The Atlanta Fed is forecasting gross domestic product rising at a 1.3% annualized rate in the second quarter. The economy grew at a 3.1% pace in the first quarter.
The unemployment rate is expected to have remained near a 50-year low of 3.6% in June for a third straight month. But the jobless rate could surprise on the upside as a survey last week showed consumers less upbeat in their perceptions of the labor market this month.
The Conference Board survey's so-called labor market differential, derived from data about respondents who think jobs are hard to get and those who think jobs are plentiful, fell to a one-year low in June. This measure closely correlates to the unemployment rate. Some of the recent drop in the jobless rate has been because of people leaving the labor market.
Job growth has slowed in part as employers struggle to find qualified workers.

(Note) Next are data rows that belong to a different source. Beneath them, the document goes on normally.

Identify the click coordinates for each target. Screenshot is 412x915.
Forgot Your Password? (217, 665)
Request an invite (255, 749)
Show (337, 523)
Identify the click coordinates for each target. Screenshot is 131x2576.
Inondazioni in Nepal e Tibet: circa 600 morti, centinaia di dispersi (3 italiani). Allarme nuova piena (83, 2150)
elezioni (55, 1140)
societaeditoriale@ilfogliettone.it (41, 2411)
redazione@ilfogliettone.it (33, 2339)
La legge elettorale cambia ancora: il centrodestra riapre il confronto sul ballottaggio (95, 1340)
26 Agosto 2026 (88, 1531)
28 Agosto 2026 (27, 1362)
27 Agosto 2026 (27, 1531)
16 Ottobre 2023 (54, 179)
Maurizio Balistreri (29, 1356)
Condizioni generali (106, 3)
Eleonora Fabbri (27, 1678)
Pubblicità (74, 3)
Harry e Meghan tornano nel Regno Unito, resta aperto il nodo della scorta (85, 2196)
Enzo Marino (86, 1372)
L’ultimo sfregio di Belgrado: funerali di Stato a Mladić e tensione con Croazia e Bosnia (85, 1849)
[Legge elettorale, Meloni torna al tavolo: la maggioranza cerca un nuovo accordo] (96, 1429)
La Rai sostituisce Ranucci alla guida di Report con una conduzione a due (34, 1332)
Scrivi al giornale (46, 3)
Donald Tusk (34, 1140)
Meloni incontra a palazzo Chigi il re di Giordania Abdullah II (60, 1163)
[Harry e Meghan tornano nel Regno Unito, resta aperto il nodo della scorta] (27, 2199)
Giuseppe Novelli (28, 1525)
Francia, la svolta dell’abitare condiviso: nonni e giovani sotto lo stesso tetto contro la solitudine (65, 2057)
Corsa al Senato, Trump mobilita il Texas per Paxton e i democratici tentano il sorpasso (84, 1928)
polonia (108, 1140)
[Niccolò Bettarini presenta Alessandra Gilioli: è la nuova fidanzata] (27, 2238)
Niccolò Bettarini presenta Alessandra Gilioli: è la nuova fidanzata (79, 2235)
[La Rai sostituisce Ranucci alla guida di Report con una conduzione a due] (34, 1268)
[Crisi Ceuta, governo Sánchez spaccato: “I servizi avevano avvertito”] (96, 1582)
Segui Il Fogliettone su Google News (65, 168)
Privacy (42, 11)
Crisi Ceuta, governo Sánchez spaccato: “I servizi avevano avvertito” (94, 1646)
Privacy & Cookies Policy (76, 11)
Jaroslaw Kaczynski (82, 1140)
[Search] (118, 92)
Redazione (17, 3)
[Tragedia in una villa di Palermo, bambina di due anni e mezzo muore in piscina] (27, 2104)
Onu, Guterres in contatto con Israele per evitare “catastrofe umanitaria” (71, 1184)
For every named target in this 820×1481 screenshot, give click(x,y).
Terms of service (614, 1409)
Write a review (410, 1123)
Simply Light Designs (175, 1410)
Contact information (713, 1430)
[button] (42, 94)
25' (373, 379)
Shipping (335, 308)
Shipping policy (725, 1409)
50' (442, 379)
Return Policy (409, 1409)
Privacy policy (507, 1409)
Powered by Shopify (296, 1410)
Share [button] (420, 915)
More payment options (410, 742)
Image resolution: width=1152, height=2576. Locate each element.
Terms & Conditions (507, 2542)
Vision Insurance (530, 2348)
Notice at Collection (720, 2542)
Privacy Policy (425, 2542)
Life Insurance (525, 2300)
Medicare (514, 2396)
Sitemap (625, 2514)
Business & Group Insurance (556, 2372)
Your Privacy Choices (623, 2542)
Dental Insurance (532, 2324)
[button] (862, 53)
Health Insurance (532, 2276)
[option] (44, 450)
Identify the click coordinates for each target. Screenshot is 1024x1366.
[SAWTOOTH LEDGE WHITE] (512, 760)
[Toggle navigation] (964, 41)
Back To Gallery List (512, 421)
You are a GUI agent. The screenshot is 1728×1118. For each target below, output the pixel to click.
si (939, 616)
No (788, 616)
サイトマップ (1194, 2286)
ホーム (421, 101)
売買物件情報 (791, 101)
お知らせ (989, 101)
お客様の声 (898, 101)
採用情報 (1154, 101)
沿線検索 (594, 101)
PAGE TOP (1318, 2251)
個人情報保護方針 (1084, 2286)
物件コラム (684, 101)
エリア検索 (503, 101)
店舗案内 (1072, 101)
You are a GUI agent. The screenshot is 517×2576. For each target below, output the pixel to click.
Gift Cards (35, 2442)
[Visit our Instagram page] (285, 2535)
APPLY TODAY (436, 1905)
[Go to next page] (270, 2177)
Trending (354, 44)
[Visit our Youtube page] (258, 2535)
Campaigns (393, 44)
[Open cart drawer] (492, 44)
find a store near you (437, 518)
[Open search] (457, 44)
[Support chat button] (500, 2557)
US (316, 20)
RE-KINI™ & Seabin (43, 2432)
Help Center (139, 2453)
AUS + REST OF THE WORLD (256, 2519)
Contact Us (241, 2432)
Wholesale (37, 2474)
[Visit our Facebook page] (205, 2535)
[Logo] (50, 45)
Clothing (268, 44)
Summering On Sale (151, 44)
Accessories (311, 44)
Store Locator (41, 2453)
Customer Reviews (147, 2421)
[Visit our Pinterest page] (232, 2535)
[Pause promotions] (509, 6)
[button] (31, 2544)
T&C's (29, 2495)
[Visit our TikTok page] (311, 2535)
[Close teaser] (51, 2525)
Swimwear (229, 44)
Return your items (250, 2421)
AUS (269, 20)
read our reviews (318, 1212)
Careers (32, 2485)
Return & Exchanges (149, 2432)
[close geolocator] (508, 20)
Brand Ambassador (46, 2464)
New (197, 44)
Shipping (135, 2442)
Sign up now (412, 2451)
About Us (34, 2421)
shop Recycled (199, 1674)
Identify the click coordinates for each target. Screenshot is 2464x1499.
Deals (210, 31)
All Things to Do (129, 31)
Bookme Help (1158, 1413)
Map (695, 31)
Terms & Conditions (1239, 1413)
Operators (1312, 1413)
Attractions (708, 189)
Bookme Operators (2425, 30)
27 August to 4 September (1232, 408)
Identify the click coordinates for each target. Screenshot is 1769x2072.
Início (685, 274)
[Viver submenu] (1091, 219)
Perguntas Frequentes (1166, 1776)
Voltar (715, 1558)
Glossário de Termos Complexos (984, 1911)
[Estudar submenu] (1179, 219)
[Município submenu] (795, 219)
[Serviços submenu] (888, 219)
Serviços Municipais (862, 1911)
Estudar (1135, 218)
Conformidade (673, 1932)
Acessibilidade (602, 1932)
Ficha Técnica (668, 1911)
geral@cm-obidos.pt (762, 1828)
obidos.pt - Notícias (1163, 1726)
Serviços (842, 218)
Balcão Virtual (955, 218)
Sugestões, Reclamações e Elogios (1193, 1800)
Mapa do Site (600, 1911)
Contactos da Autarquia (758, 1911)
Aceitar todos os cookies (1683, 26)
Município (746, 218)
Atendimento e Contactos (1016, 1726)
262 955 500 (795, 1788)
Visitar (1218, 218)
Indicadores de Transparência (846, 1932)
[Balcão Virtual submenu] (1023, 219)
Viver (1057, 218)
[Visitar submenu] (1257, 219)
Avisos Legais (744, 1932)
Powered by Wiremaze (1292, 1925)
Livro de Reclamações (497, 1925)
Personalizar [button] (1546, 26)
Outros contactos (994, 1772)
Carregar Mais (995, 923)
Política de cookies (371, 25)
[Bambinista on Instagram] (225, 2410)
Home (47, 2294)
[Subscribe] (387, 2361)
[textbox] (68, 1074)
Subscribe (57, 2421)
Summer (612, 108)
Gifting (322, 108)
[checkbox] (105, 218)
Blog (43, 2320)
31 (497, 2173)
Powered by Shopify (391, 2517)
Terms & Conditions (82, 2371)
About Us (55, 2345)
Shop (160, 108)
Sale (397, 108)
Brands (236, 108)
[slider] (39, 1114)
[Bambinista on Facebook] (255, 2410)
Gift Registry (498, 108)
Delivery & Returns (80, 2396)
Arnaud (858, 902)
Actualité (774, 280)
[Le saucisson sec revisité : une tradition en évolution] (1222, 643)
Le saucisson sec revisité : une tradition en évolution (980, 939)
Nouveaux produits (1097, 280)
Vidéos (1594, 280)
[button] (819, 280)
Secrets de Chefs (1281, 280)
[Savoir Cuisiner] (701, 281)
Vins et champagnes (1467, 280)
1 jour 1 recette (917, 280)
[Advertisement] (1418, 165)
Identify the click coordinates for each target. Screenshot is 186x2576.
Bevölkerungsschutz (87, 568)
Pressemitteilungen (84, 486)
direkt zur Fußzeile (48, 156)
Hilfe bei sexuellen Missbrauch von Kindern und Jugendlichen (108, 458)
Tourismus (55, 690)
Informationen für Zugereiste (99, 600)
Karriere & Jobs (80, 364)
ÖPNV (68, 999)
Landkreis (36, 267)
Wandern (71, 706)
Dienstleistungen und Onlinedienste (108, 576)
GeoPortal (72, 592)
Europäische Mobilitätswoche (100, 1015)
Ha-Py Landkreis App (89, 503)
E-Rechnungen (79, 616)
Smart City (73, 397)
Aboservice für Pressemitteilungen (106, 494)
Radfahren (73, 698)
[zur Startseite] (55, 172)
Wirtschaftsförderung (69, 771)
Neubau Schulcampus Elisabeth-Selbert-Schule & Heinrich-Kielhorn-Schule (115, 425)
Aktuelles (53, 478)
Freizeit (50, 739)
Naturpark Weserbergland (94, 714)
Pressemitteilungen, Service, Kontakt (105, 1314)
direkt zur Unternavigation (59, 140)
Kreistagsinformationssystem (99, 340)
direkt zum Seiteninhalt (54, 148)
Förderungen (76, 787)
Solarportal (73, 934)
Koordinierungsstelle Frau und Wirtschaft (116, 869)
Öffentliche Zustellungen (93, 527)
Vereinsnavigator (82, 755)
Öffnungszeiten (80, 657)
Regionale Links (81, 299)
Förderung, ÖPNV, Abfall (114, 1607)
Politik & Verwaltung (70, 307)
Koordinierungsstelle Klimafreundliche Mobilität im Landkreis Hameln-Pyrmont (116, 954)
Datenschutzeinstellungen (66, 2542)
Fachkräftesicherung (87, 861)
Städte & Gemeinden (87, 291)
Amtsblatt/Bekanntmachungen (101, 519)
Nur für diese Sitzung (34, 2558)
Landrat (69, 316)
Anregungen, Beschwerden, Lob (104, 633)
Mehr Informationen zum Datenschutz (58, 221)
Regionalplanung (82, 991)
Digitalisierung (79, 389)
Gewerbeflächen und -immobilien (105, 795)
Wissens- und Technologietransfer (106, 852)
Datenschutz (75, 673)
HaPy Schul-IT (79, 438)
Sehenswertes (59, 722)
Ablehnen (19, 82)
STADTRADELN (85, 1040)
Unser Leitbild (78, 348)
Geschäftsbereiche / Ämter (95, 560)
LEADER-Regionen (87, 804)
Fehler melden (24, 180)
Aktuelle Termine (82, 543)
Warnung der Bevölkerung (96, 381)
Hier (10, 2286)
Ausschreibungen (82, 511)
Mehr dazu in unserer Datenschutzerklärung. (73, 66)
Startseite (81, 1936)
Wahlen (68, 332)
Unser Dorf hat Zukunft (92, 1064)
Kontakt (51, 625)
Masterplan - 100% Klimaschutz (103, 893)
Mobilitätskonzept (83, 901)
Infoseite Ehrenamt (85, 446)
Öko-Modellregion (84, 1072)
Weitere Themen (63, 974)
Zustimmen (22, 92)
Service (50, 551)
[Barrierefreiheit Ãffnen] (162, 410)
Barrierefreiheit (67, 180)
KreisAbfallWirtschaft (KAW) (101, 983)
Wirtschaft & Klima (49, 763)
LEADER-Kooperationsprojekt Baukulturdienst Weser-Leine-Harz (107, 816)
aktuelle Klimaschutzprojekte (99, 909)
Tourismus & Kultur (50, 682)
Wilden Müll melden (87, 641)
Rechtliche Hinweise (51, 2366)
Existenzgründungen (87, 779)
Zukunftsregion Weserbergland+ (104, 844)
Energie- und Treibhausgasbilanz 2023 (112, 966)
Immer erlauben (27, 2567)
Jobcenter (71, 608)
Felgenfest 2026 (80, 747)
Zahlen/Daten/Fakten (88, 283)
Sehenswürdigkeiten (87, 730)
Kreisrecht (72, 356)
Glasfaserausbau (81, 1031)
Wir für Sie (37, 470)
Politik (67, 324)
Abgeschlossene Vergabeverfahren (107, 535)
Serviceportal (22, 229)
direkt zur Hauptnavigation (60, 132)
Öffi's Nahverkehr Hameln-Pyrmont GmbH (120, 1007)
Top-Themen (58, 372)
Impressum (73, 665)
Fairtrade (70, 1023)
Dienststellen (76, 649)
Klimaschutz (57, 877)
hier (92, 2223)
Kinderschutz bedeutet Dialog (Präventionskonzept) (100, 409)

There are about 7.4 million job openings.
"Business investment has been weak in part due to increased uncertainty over the global environment and trade," said Michelle Girard, U.S. chief economist at NatWest Markets in Stamford, Connecticut. "This wait-and-see attitude could lead to a slowdown in the pace of hiring in the months ahead as well."
Hiring likely picked up in most sectors in June, though manufacturing payrolls were probably unchanged after rising by 3,000 in May. The sector is struggling with an inventory bulge, concentrated in the automotive industry, trade tensions, design troubles at planemaker Boeing and slowing global growth.
Government employment is forecast rebounding after shedding 15,000 jobs in May, the most in 16 months. Hiring for the 2020 Census is a wild card to the estimate.
The average workweek is expected to have been unchanged at 34.4 hours in June for a third straight month.